Mia nonna gli allungava briciole e vari saporiti avanzi di cibo. Nella stessa cucina enorme erano allineati i gabbioni degli uccelli domestici... Comincio' quindi a
entrare in casa e saltellarvi sopra, sempre in cerca di cose da mangiare.
Quando venne l'inverno, e pur essendo la localita' in Liguria e non troppo distante dal mare, il vento soffiava sempre gelido e talvolta nevicava. Il pettirosso penso'
che era stupido vivere fuori al freddo e con la pancia vuota, mentre poteva stare in paradiso dentro casa...
Quindi resto' dentro, pur essendo regolarmente aperte porte e finestre attraverso le quali volar via. Io tentavo di acchiapparlo e allora svolazzava via intorno al
tavolo per sfuggirmi e salvarsi su un braccio del lampadario.
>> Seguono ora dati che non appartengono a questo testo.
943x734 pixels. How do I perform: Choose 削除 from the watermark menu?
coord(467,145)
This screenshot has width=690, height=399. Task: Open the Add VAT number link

Se la nonna impastava, lui saltellava sulla sfoglia lasciandovi ricami di orme, se c'era sul tavolo
carne tritata ne rubava dei pezzetti, poi tutto soddisfatto saliva sul manico del macinino da caffe', in alto sulla cappa della stufa.
La piu' bella la fece a mia zia, andando a infilarsi in una tasca del suo pigiama per dormire, mentre lei aspettava infreddolita il risveglio spontaneo del pennuto.
Finche', non potendone piu', lo desto' con un buffetto e lui volo' via con cinguettii di protesta sul braccio del lampadario.

Benche' eccezionalmente confidente, non si lasciava mai toccare o afferrare, ne' si posava addosso a qualcuno. Furono gli aromi della primavera a chiamarlo dal mondo
fuori dalle finestre. Giravano avvenenti pettirosse e tutti erano occupati con nidi, cove, piccoli...
Fiutato un vento nuovo e brezze piene di segnali di rinata vita, il nostro ospite prese la sua giusta decisione e volo' verso una spalliera di limoni, dove mise su
famiglia. Ma ogni tanto veniva a trovarci in cerca di ghiottonerie e rapido volava verso il suo amore...
E come in una fiaba, vissero tutti a lungo felici e contenti!!!